Anyone who says they know when Jesus will return, doesn’t. He will come when he is not expected.

So, what are we to think of the conflict in the middle east. What does it have to do with Christ’s second coming? Isn’t it a sign that the end of time is at hand? It is a common misconception (especially in Pentecostal circles) that the current nation of Israel is equivalent to the Old Testament Jews, as God’s chosen people. Modern Israel, as a nation is not the chosen people of God. Nor are modern Jews, who are not Christian, God’s people. That privilege falls on the church. The prophecies of the Old and New Testament that talk about Israel are not talking about the current Jewish people or the Nation of Israel founded in 1953. They speak of the Church of God in Christ Jesus. These wars in the middle east are no more a sign of the coming than any war. The church of God, God’s chosen people, have never been defined by boarders or bloodlines, but by faith. And that faith has always been faith in the forgiveness of sins delivered through Jesus Christ on the cross. In the Old Testament they looked forward to Jesus, in the New we look back on him.

Jesus did, however, speak about war as a sign of his return.
And when you hear of wars and rumors of wars, do not be alarmed. This must take place, but the end is not yet.” (Mark 13:7, ESV)
Don’t you think the people who lived during WWI and WWII thought that the end was near? Those conflicts were far bloodier than what is happening now. What Jesus says is “do not be alarmed” and “be prepared” for you won’t know when it will be.

The fact is that every war, since Jesus ascended, every earthquake, every environmental disaster, every mass killing, every pandemic, every sinful act of human beings, are all signs that Jesus return is eminent. As we march through time, we are certainly closer to his coming today than ever before.

And what should our reaction be to all these signs? Jesus calls us to be prepared, be ready, always. In terms of our parable, bring enough oil for a long wait, because we don’t know how long it will be.

How exactly do we do that? Martin Luther was asked if he knew for sure that Christ was returning tomorrow, what would he do? He said, “Plant an apple tree.” What he meant was that he would continue to do exactly what he was doing.

So, should we continue to build a church? Should we hunker down and wait for Jesus eminent return? We should continue to do what we have always done. Preach the Gospel of Jesus. Call for repentance. Offer baptism for those who God calls to faith. Live at the foot of the cross. It is there we receive the promises delivered by Jesus. The forgiveness of our sins, life, and salvation. As Luther said, “Where there is forgiveness of sins there is life and salvation.”

And what of the terrible things we see around us? They should drive us to the cross, in repentance and faith.

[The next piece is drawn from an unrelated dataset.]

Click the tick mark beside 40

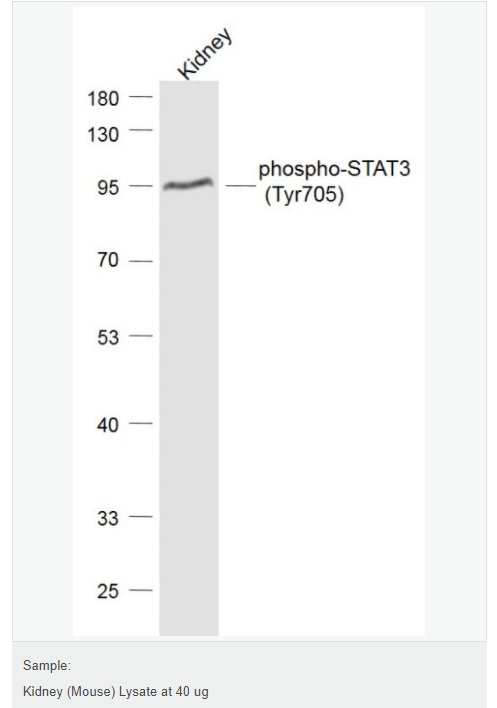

Faith that God is in control, and the time will come when all these things will end. And they should compel us to tell the world about the solution for distress, trouble and evil. That solution is faith in Jesus.

Only faith in Jesus overcomes evil. Only faith in Jesus allows us to forgive as we have been forgiven. Only faith in Jesus allows conflict in our personal lives to end. Only faith in Jesus gives us comfort in the face of death. Only faith in Jesus allows us to see war for what it is; a horrible consequence of sin. One that has its only solution in Jesus, and his death on the cross to forgive that sin.

“Always be prepared.” I think the Boy Scout motto goes something like that. It is what we are to do also. And to be prepared we do what we have always done. Trust Jesus. Trust his word. Trust the gifts he gives us in the sacraments. And proclaim his forgiveness to the ends of the earth. Amen.

The peace of God that passes all understanding, keep your hearts and minds in Christ Jesus. Amen.